In a new Perspective paper published in eLight, a team of
scientists led by Professor Andrea Alù of the City University of New York
(CUNY) points out the window of opportunity offered at the confluence between
Floquet matter and metamaterials. Their Perspective paper highlights the
exciting opportunities emerging from their synergies.
One realm where Floquet physics has recently found fertile
ground is that of topological insulators, materials that host waves immune from
scattering off impurities or disorder in a material, and whose discovery led to
the 2016 Nobel Prize in Physics. Static topological insulators typically draw
their exotic properties from their specific spatial crystalline arrangement, or
on the application of a magnetic field. However, the periodic temporal
modulation in a Floquet systems can also produce a synthetic effective magnetic
field, which is not unique to electrons, but can thus be realized for
electromagnetic waves (photons), elastic vibrations in a solid material or air
(phonons), or even water waves, which do not normally experience the effects of
a physical magnetic field.
Optical implementations of Floquet systems have
traditionally been realized by replacing the temporal direction with a spatial
one. However, according to Noether's theorem, temporal inhomogeneities
intrinsically imply the presence of gain and loss in a system: The common
assumption of energy conservation does not generally hold in such a scenario,
whereby energy is exchanged with the external mechanism (which acts like an
energy bath) exerting the time-modulation. Owing to their intrinsic
non-equilibrium dynamics, Floquet topological systems can host unique features
not available within their static counterparts.

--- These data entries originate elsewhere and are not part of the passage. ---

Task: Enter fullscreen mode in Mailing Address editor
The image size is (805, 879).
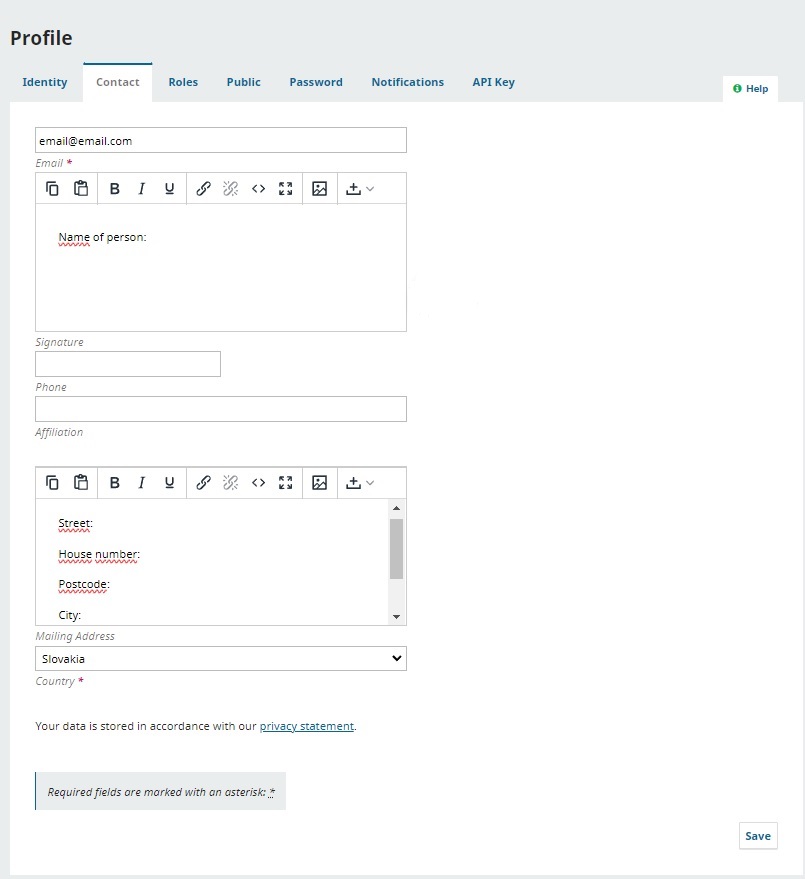Action: [286, 483]
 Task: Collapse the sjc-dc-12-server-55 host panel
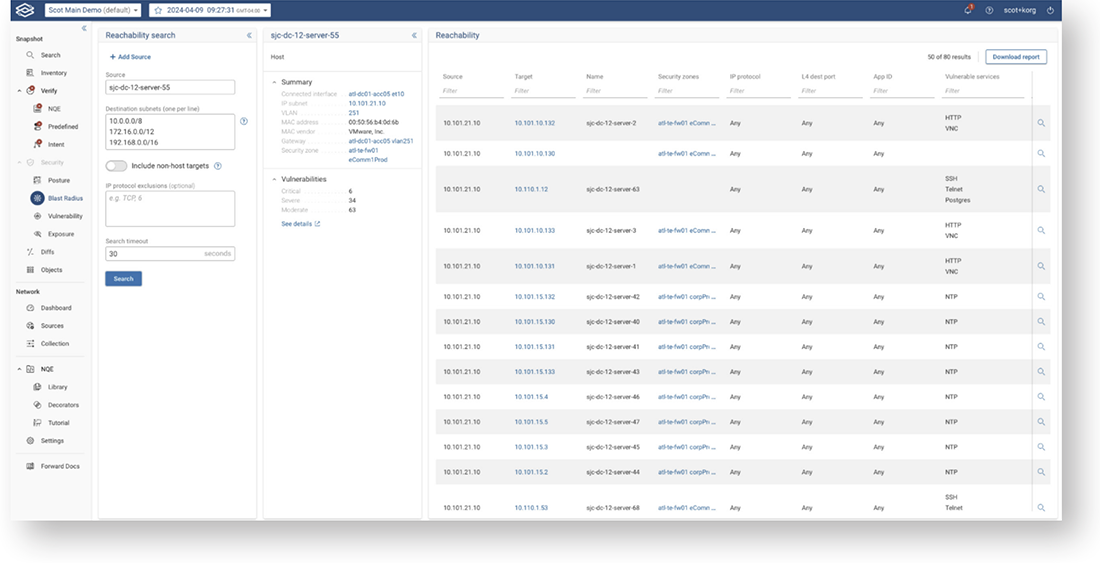point(414,35)
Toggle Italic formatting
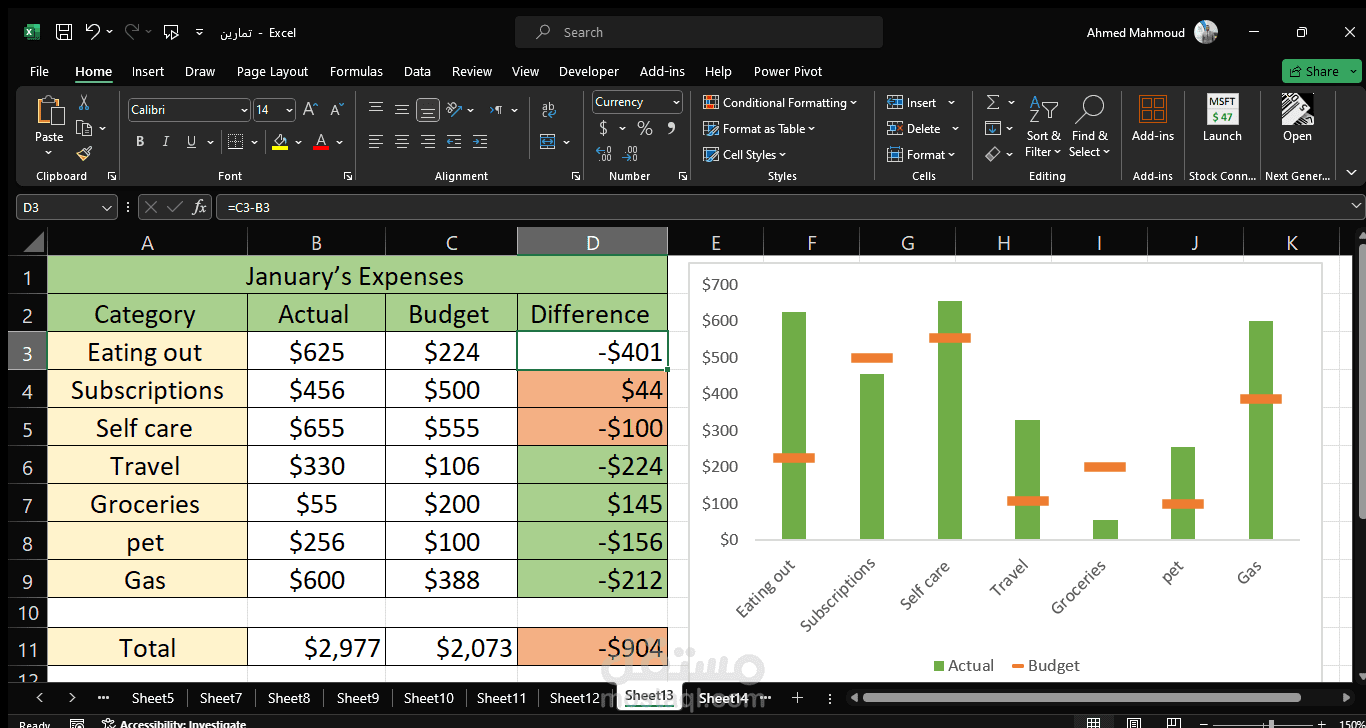This screenshot has width=1366, height=728. click(166, 142)
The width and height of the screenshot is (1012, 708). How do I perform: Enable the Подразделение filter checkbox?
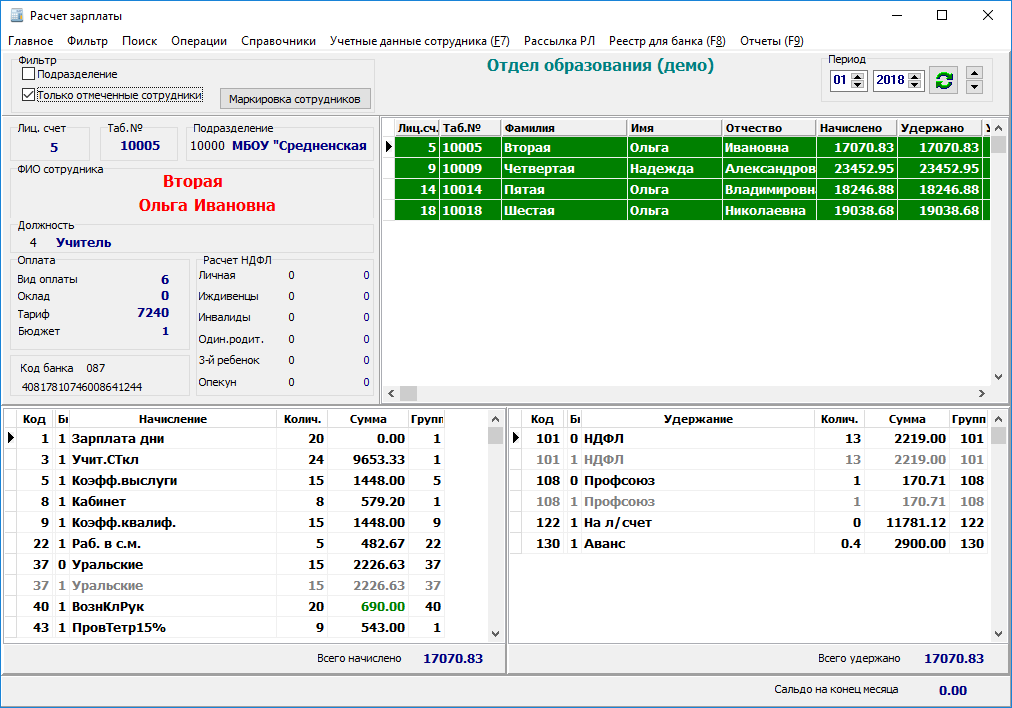pos(29,74)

In parallel, metamaterials enable the tailoring of extreme
wave-matter interactions, and the temporal dimension has recently emerged as a
new degree of freedom to engineer exotic wave dynamics. This has included
time-reversal (namely the temporal analog of reflection at a boundary between
two media), nonreciprocity (direction-dependent wave propagation in a material)

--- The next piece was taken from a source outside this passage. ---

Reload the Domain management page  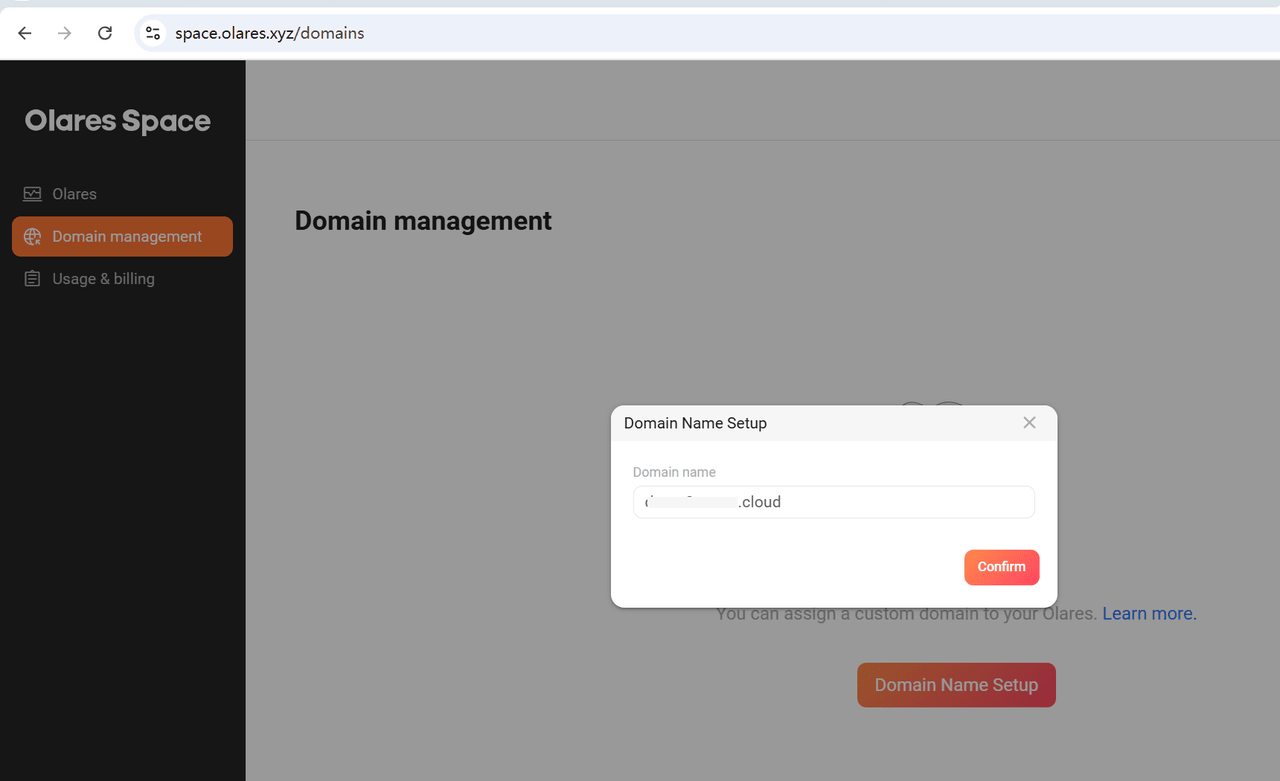[104, 32]
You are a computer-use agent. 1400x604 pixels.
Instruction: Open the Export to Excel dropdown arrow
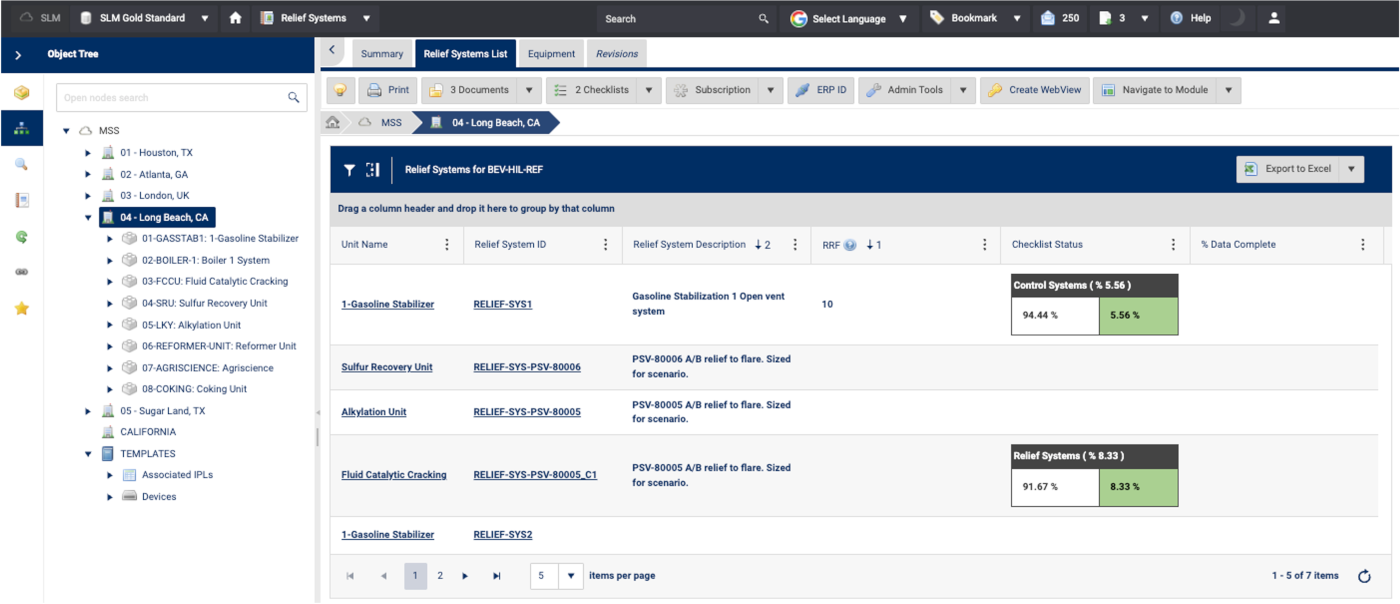tap(1352, 169)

and many other effects. Importantly, the metamaterial concept has now expanded
across most wave realms, offering an ideal platform where concepts which
originated in the Floquet physics community may flourish and find a rich
experimental playground.
However, the breadth of wave physics encompassed by
metamaterial concepts also brings its own exotic intricacies and wealth of
physical sophistication. For instance, most photonic systems feature an
intrinsic temporal retardation in their response to an impinging wave, which is
typically absent when solving the Schrodinger equation for matter waves such as
electrons. This effect, called dispersion (which lies behind the splitting of
white light into the rainbow colors by a prism, for example), introduces a rich
playground for designing new forms of material responses when the material
properties are switched in time at ultrafast speeds. These ultrafast (faster
than the wave period) changes in material properties mimic, in the temporal
domain, what in the metamaterials field are called meta-atoms: these are the
fundamental building blocks whose individual response and periodic arrangement,
give rise to the emergent properties of a metamaterial.
Hence, tailoring the specific temporal switching applied to
a meta-structure opens an unexplored avenue for the design of Floquet
metamaterials, structures where the synergy between the response of single
temporal meta-atoms and their emergent Floquet behavior can be leveraged for
the design of completely new forms of wave-matter interactions. Thus, this
confluence promises to enrich both fields with the development of novel
fundamental concepts, as well as a wealth of opportunities for experimental
implementations across all (classical) wave realms.
Reference:
Shixiong Yin et al, Floquet metamaterials, eLight (2022).